Il design in tasca

Il design in tasca” è un agile e intelligente libro scritto dall’architetto, designer e professore Valerio Sacchetti. Come si intuisce dal titolo, il libro è una sorta di guida per definire gli aspetti principali del disegno industriale: l’etimologia, le origini, gli esempi migliori e le relazioni con la società e l’arte nei diversi periodi storici. Tutti questi argomenti sono già stati affrontati da altri studiosi, ciononostante il libro merita di stare nella biblioteca ideale di Elmanco per lo stile asciutto e ironico, e per la mancanza di remore nel criticare anche oggetti comunemente riconosciuti come capolavori del design, quando questi presentano inconvenienti che complicano la loro produzione o utilizzo.

Il design in tasca” può essere una lettura illuminante per gli studenti dei corsi di design, ma anche per tutti quelli che provengono da ambiti professionali differenti e vogliono acquisire i fondamenti di una cultura progettuale su cui c’è molto interesse ma altrettanta confusione.
Il Disegno Industriale è un’attività prima di tutto umanistica, come sosteneva Dino Gavina (maestro di Sacchetti), ma è anche un’attività legata alle tecnologie di produzione che influenzano la forma e il contenuto funzionale degli oggetti. Il libro ribadisce continuamente questa assunto perché lo splendido mestiere dell’industrial designer richiede il possesso di una cultura vasta e trasversale, e favorisce chi ha esperienza diretta del lavoro di artigiani e operai.

Il consiglio finale di Sacchetti è proprio questo: entrare nelle officine e passarci mesi per capire come si fanno le cose, e scoprire quali sono i delicati equilibri di una soluzione economica che non pregiudica l’espressività di un oggetto.
L’espressività può diventare, tuttavia, il limite di un prodotto quando le funzionalità più basilari si sacrificano in nome dell’interesse che forme sofisticate e stravaganti possono suscitare.

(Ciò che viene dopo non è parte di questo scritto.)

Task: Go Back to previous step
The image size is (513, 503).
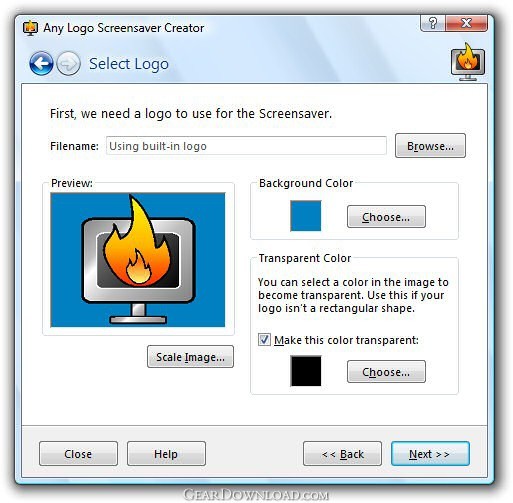Action: pyautogui.click(x=342, y=454)
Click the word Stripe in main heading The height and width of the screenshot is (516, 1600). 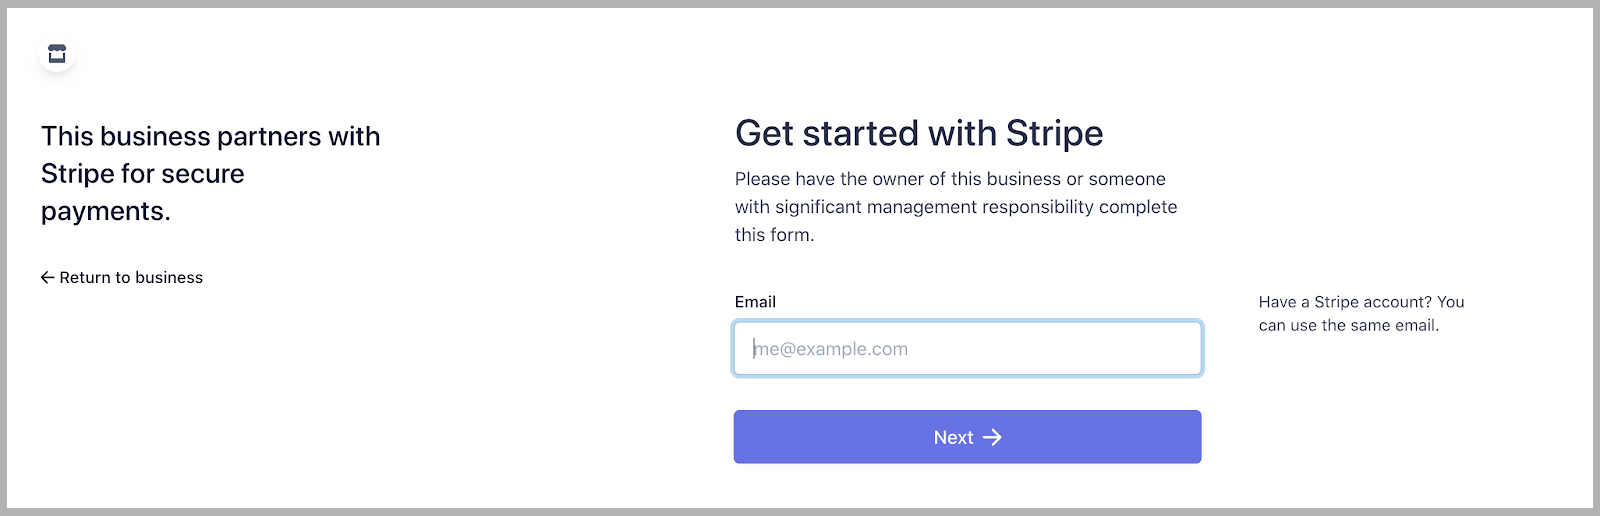tap(1054, 133)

E’ il caso di tanti prodotti di successo sviscerati da Sacchetti, come il celeberrimo spremiagrumi di Philippe Stark, ma anche della lampada Kelvin T di Citterio e della Chaise longue disegnata da Le Corbusier insieme a Charlotte Perrieand e Pierre Jeanneret.

Del primo sappiamo ormai tutti come sia inutilizzabile, la seconda non può essere pulita in tutte le sue parti rovinando alla lunga il suo originale effetto luminoso, mentre la terza è una seduta rivoluzionaria ma non ergonomica a causa dell’assenza di braccioli e dello spessore sottile che ne impedisce un uso prolungato.
Malgrado i loro limiti, questi oggetti sono diventati icone e grandi successi commerciali ed è difficile pensare un designer baratterebbe tale successo con una maggiore integrità progettuale. In nome di chi dovrebbe farlo, dato che il pubblico continua a comprare questi oggetti?
Probabilmente il pubblico continua a comprarli perché sono diventati dei veri e propri brand ma la questione è complessa e le risposte non sono univoche. “Il design in tasca” affronta queste ed altre delicate questioni con una chiarezza comprensibile anche ai profani, e questo è un grande merito.

La lezione più importante che emerge dal libro è comunque quella che ha contraddistinto i maestri di tutte le discipline: prima di rompere le regole bisogna conoscerle bene. Strade facili per il successo non esistono e capire l’evoluzione che ha portato gli oggetti alla loro forma attuale (vedi il capitolo 5 e la storia della bicicletta) deve essere il fondamento di ogni designer.